Researchers at the University of California, Santa Cruz, are using artificial intelligence and GPU-accelerated computing to convert the vast infrared images captured by the James Webb Space Telescope (JWST) into structured galaxy catalogues and simulations, automating work that would be impossible to complete by hand.
Each of the telescope's deep field images captures light that has travelled more than 13 billion years and contains hundreds of thousands of galaxies, generating volumes of data that exceed the capacity of traditional analysis methods.
"There were galaxies everywhere," said Brant Robertson, professor of astronomy and astrophysics at UCSC.
"So many, and so far away, that we were genuinely shocked."
The team runs its AI pipeline on a campus computing cluster called Lux, funded by a $1.6 million National Science Foundation grant, and tests models on an on-site Nvidia DGX Station, using GPUs across every stage of the workflow from data reduction and catalogue generation to anomaly detection and simulation.
A key tool is Morpheus, an AI system adapted from semantic segmentation techniques originally developed for earlier sky surveys, which labels structures at the pixel level to classify galaxies by type, shape and composition.
The pipeline has already produced unexpected scientific results, including the discovery of rotating disc galaxies appearing far earlier in cosmic history than theoretical models had predicted, a finding Robertson said has since been independently confirmed by other research groups.

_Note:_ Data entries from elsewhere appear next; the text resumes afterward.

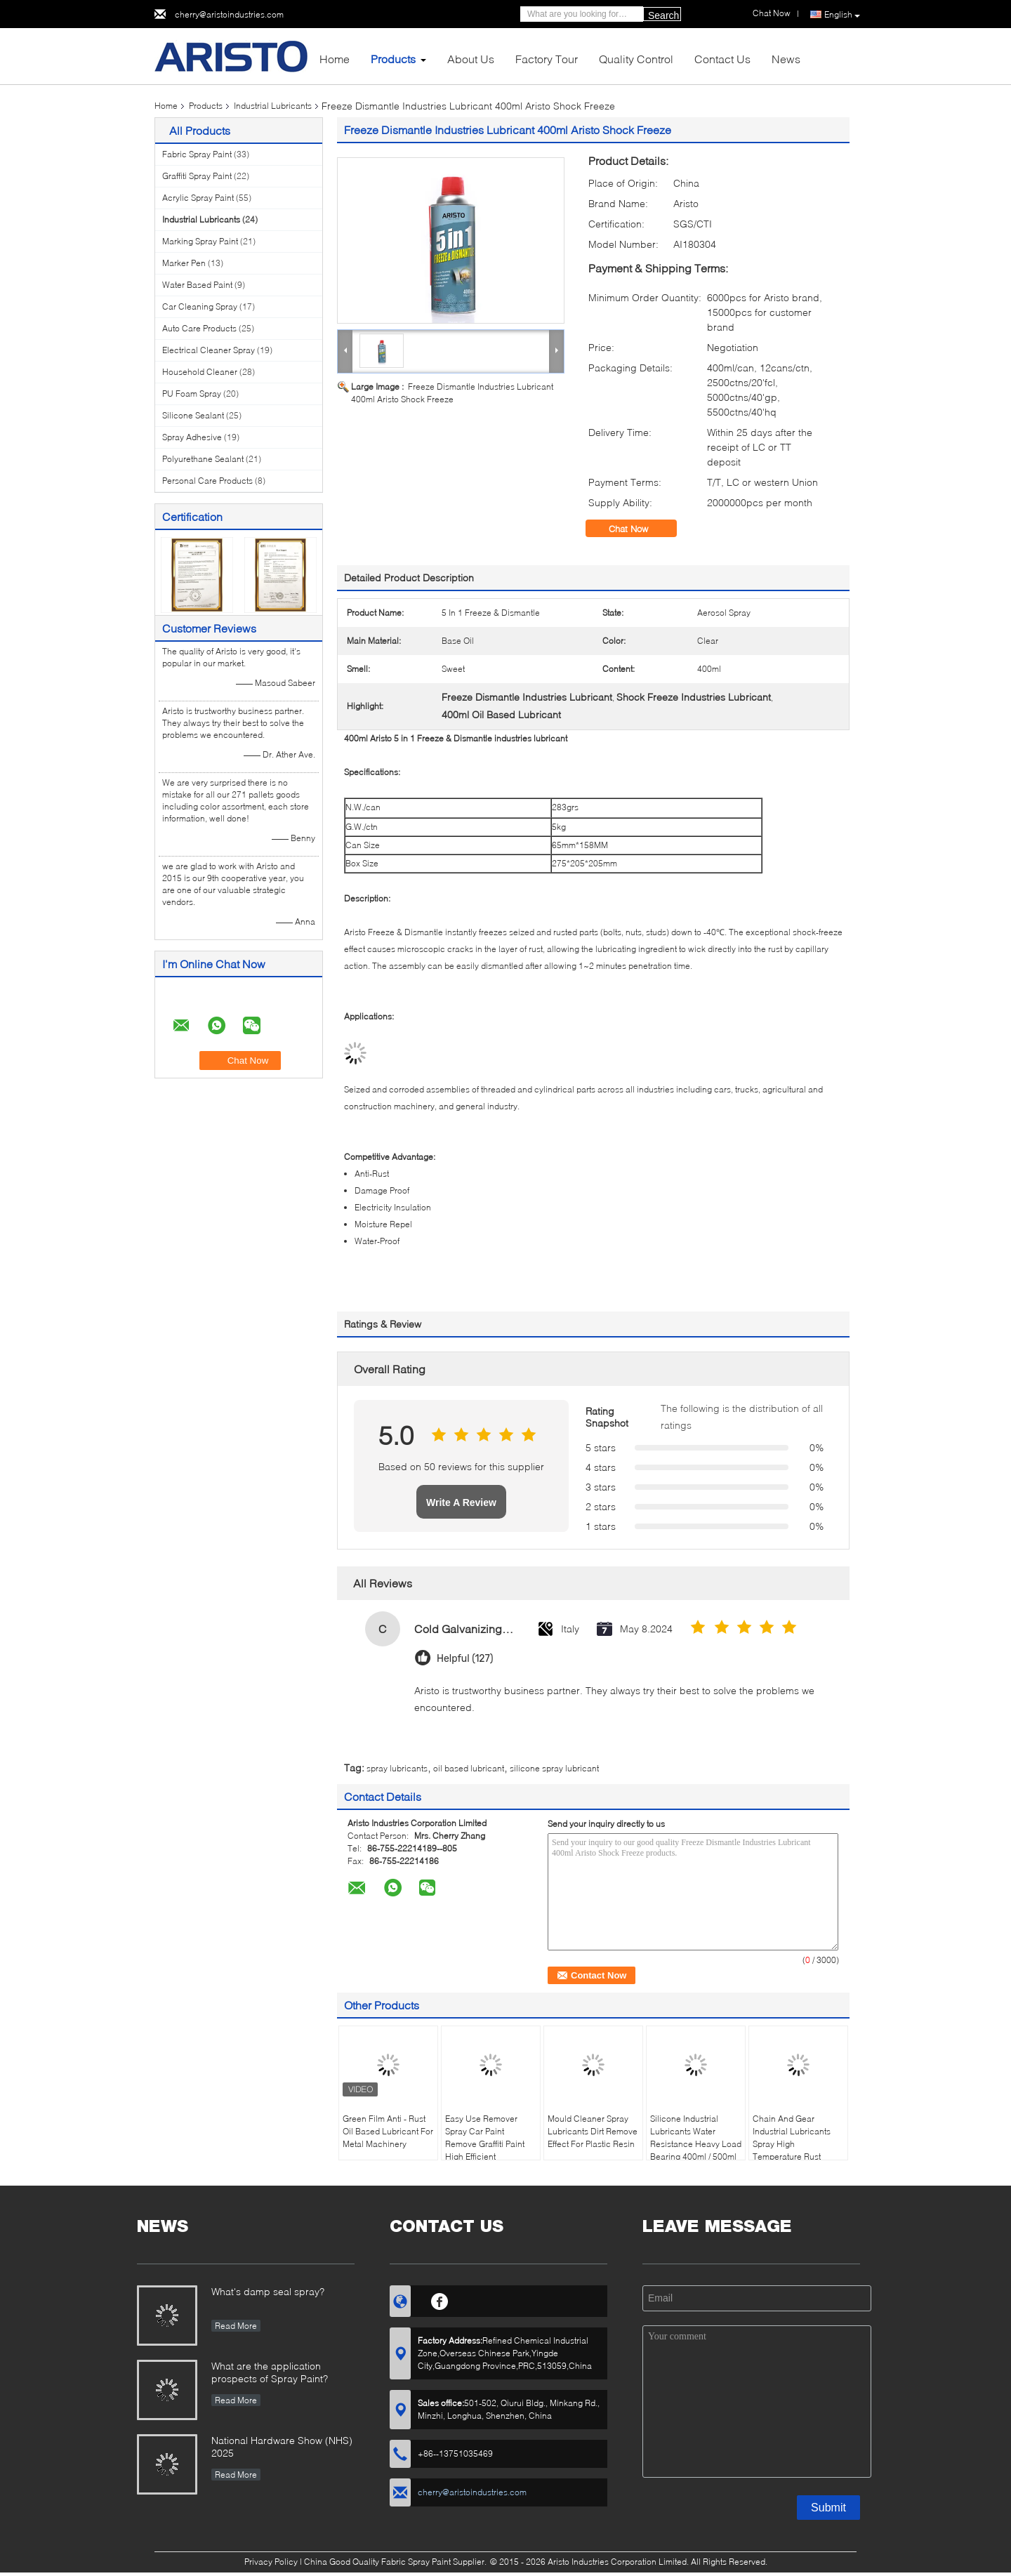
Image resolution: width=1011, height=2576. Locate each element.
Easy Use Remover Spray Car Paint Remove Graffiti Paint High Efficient (484, 2137)
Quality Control (636, 58)
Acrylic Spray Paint (198, 197)
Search (663, 15)
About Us (470, 58)
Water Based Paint (197, 284)
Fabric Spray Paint (197, 154)
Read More (236, 2325)
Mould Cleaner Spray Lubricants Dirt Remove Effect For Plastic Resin (592, 2131)
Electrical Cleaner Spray (208, 350)
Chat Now (638, 529)
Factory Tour (546, 58)
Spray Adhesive (192, 437)
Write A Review (461, 1502)
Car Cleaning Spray (199, 306)
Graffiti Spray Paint (197, 176)
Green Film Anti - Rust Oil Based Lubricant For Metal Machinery (388, 2131)
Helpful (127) (465, 1659)
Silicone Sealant (193, 415)
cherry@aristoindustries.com (229, 14)
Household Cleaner (199, 371)
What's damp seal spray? (267, 2291)
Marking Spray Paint (200, 241)
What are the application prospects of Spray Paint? (269, 2372)
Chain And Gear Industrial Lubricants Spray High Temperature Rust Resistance (792, 2143)
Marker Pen (184, 263)
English (842, 14)
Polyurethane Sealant (203, 459)
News (786, 58)
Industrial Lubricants (273, 105)
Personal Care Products (207, 480)
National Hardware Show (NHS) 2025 (281, 2446)
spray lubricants (397, 1768)
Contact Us (722, 58)
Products (393, 58)
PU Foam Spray (191, 393)
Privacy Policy (271, 2561)
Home (334, 58)
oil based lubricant (468, 1768)
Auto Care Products (199, 328)
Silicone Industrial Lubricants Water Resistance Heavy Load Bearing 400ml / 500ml (695, 2137)
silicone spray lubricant (554, 1768)
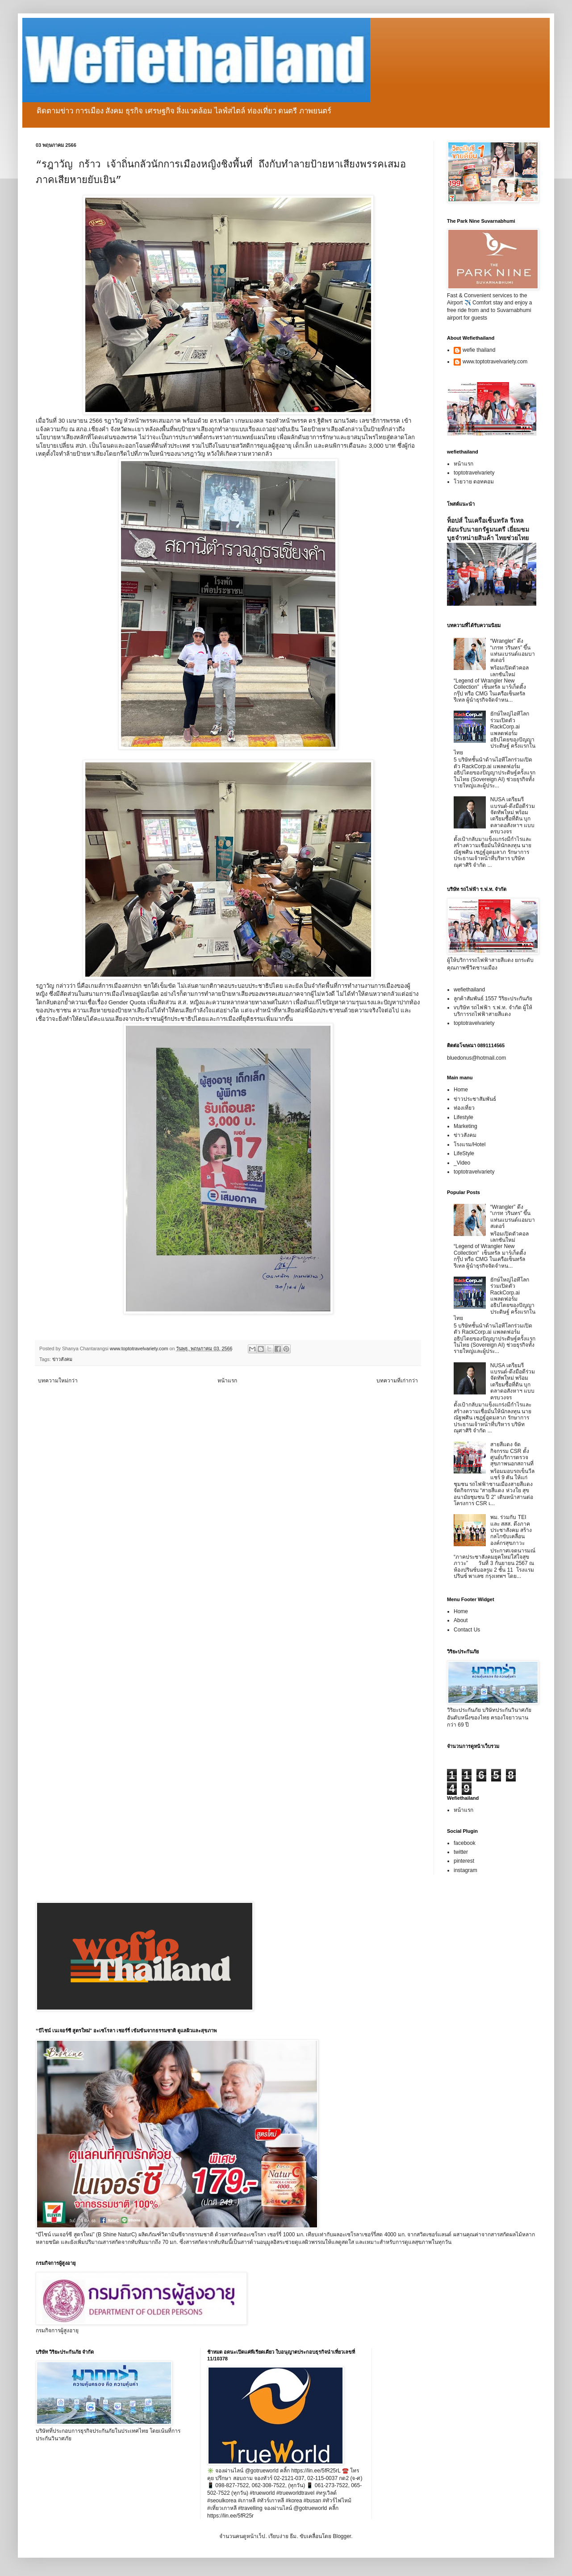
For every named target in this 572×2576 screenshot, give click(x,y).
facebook (465, 1843)
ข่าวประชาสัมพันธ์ (475, 1099)
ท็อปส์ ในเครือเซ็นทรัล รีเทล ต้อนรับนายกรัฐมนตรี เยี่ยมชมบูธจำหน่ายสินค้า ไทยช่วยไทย (488, 529)
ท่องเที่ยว (464, 1108)
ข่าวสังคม (62, 1359)
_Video (462, 1163)
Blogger (342, 2536)
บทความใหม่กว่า (58, 1380)
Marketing (465, 1126)
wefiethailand (469, 989)
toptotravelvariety (474, 473)
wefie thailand (479, 350)
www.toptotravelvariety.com (495, 361)
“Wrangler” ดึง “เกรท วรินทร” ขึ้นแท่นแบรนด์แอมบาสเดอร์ (512, 650)
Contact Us (467, 1630)
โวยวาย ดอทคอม (474, 482)
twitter (461, 1852)
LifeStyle (464, 1153)
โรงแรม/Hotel (469, 1144)
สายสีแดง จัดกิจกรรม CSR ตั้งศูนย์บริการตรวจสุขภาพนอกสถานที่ (512, 1454)
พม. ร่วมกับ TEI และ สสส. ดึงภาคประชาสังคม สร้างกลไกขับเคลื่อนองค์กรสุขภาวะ (511, 1530)
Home (461, 1089)
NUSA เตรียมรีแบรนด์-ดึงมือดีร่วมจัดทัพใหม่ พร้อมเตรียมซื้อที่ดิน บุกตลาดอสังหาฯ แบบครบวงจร (512, 815)
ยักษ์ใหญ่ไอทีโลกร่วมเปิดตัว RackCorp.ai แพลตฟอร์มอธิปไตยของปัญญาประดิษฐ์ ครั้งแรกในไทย (494, 733)
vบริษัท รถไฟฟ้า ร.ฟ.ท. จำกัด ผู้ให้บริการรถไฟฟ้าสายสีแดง (493, 1010)
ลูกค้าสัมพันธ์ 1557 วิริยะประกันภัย (493, 998)
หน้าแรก (227, 1380)
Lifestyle (463, 1117)
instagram (465, 1870)
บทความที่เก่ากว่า (397, 1380)
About (461, 1620)
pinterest (464, 1861)
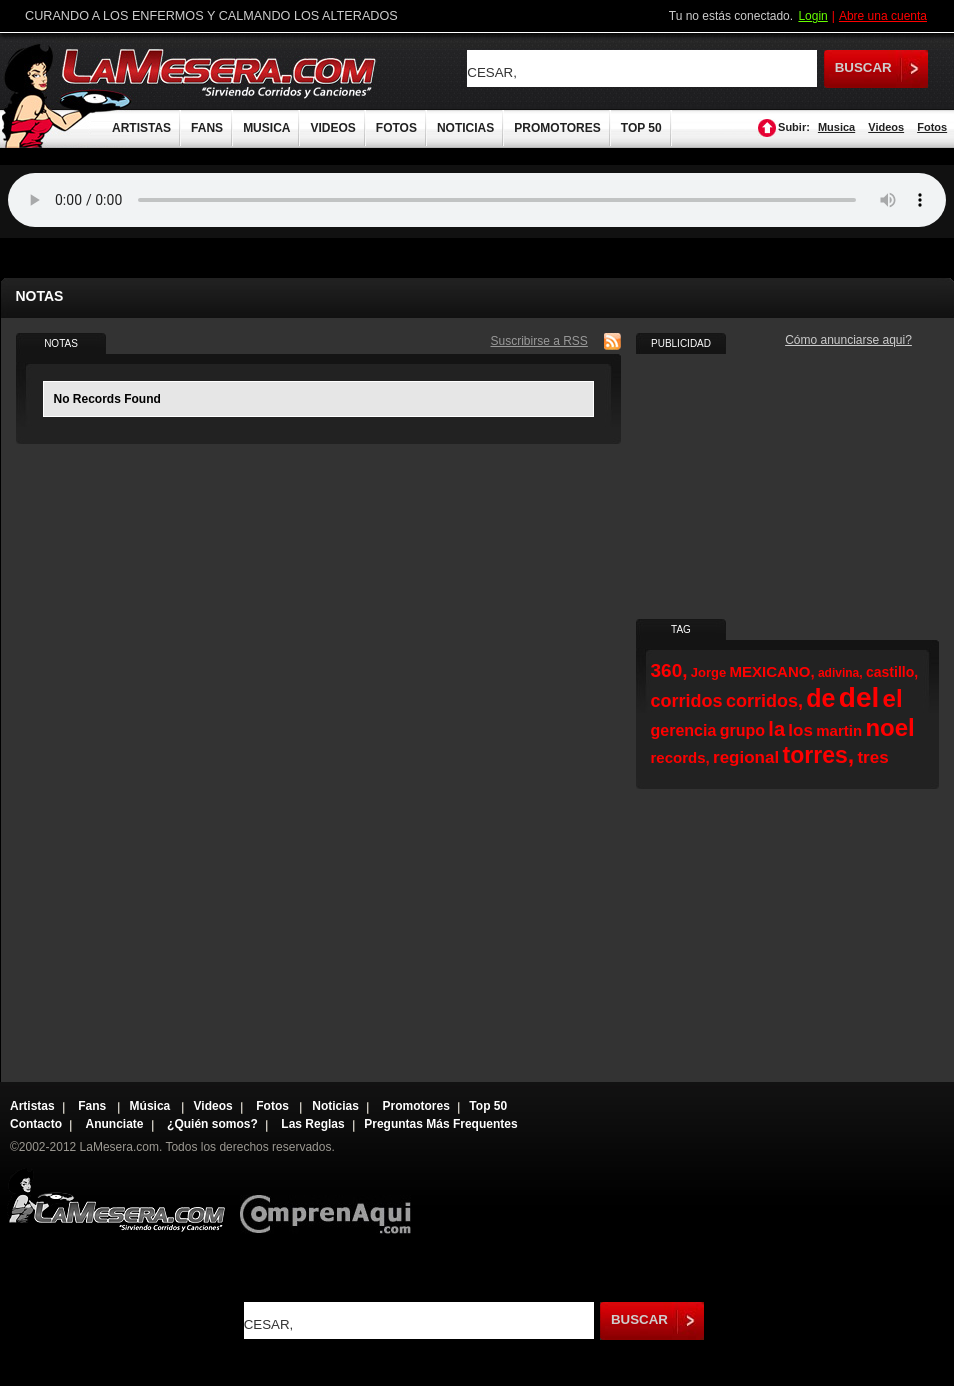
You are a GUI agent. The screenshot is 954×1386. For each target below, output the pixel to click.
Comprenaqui (330, 1200)
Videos (886, 127)
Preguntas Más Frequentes (440, 1124)
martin (839, 730)
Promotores (415, 1106)
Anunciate (115, 1124)
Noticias (335, 1106)
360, (669, 670)
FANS (207, 128)
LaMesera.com (220, 72)
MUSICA (266, 128)
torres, (819, 755)
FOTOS (396, 128)
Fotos (932, 127)
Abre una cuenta (883, 16)
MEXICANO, (772, 671)
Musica (836, 127)
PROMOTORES (557, 128)
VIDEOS (332, 128)
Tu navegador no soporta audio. (477, 200)
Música (152, 1106)
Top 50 (488, 1106)
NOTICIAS (465, 128)
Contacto (36, 1124)
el (893, 698)
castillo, (892, 672)
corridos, (764, 701)
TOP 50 (641, 128)
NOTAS (61, 343)
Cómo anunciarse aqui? (848, 340)
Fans (93, 1106)
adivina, (840, 673)
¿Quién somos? (212, 1124)
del (859, 697)
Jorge (708, 672)
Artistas (32, 1106)
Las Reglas (312, 1124)
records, (680, 757)
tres (872, 757)
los (800, 730)
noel (889, 727)
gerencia (684, 730)
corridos (687, 701)
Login (812, 16)
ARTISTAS (141, 128)
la (776, 729)
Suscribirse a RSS (539, 341)
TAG (681, 629)
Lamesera (116, 1200)
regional (746, 757)
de (820, 698)
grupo (742, 730)
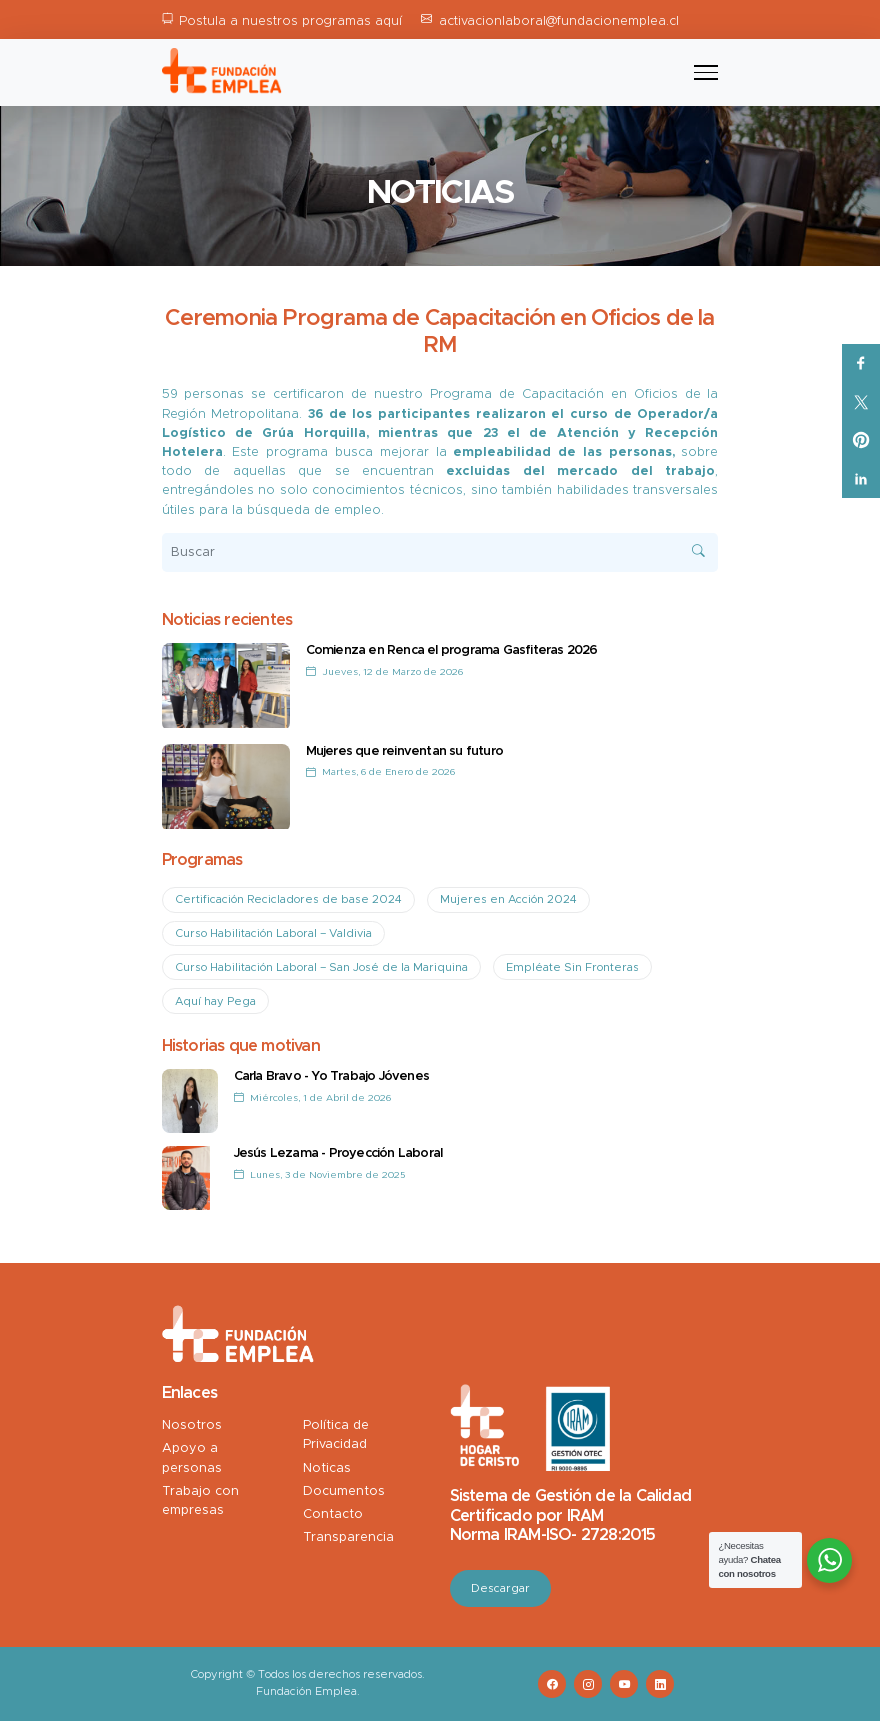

A separate tool called GalaxyFriends, built by a graduate student, clusters just under 90,000 objects into similarity neighbourhoods, allowing researchers to identify patterns and outliers across large populations of galaxies without inspecting each one individually.
The team has published its data openly, releasing catalogues covering nearly 500,000 galaxies spanning the observable history of the universe for use by the broader research community.
The same methods are now being adapted for forthcoming surveys that will generate data on a far larger scale.
The Vera C. Rubin Observatory, expected to begin operations in Chile, will produce roughly 20 terabytes of raw data per night, and the UCSC team is developing AI techniques inspired by video game image reconstruction to correct for atmospheric blur in ground-based observations.
Future space-based instruments including NASA's Nancy Grace Roman Space Telescope and the proposed Habitable Worlds Observatory will further increase the need for scalable GPU-accelerated analysis.
The recap
- UCSC applies AI to James Webb Space Telescope data.
- $1.6 million NSF grant funds the on‑campus Lux cluster.
- Team readies tools for Vera C. Rubin Observatory data.